The importance of desexing your cat
What is desexing?
Surgical desexing involves the removal of part of a pet’s reproductive system whilst under a general anaesthetic. Desexing of females (also known as spaying or an ovarian hysterectomy) involves removing the ovaries and uterus. Desexing of males (also known as castration or neutering) involves the removal of both testicles.
Why your pet needs to be desexed
Across Australia, tens of thousands of dogs and cats are destroyed at animal shelters every year. The exact number is hard to determine, but some estimates exceed the hundreds of thousands. We can do better. Veterinarians recommend desexing to prevent unwanted pregnancies in females and to stop this unnecessary destruction. Desexing is especially important for cats, as it is hard to tell when she is in season.
Castration in male pets helps to control several behavioural related issues. It is kinder to desex your male pet to stop their hormonal drive to stray from home in search of a mate. In male cats, it can reduce the tendency to roam and fight which often leads to injuries, abscesses, and infection.

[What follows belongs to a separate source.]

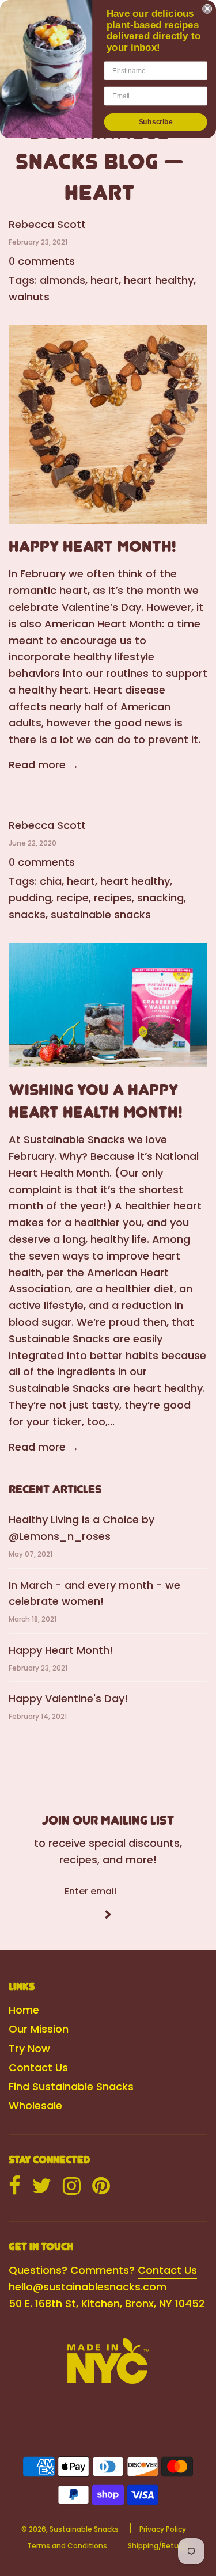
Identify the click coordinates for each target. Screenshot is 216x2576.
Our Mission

In both cats and dogs, male urine odour can be particularly strong and pungent. Desexing usually prevents this odour, and in most cases, desexing will reduce or eliminate spraying in cats.

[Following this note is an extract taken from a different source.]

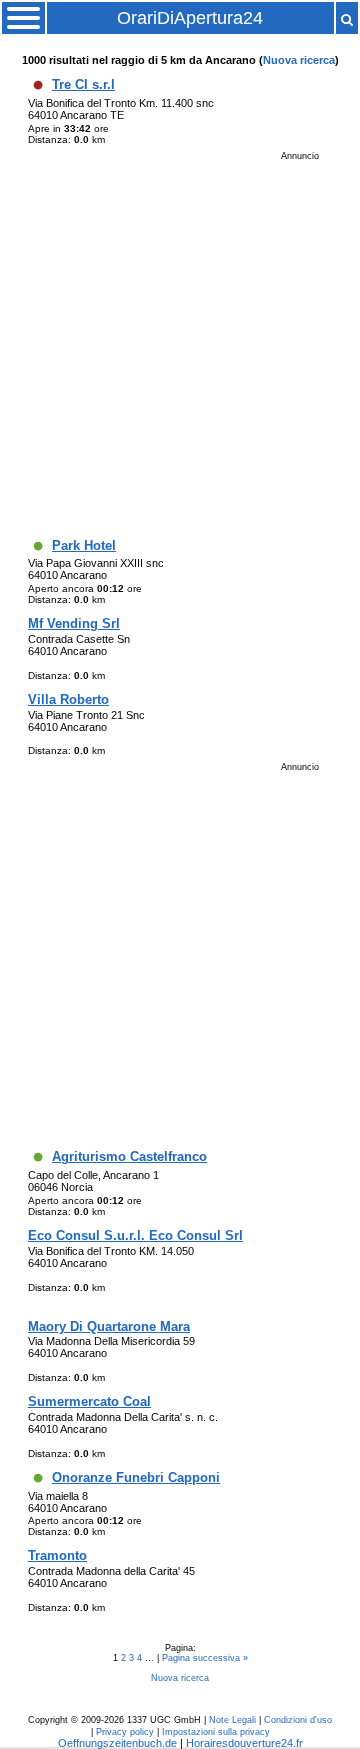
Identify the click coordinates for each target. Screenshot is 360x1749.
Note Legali (232, 1720)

At what age should my pet be desexed?
The right age for desexing your pet can vary depending on their breed and size. The recommended age for desexing a dog or cat is six months. However, at Greencross Vets we know that each of our patients is unique. Our veterinary team will take into consideration everything that’s special about your pet before giving any recommendations.
Facts versus myths
Myth – ‘Females should have a litter before being desexed.’ Fact – For your pet’s health this is not true. Spaying a dog before her first heat will greatly reduce the risk of mammary cancer.
Myth – ‘Desexing will make my pet fat.’ Fact – Desexing is done at an age when rapid puppy growth is decreasing and diet control is necessary. Overfeeding and lack of exercise will make your pet fat, not desexing.
Myth – ‘Desexing a trained guard dog will reduce his/her ability to guard.’ Fact – Guarding is an instinctive territorial behaviour. This does not change when a dog is desexed. They are less likely to become aggressive as they get older.
Myth – ‘Pets become lazy after they are desexed’. Fact – There are generally no changes in the character of pets after desexing. However, young male dogs will be less inclined to mount objects and jump fences in search of a mate.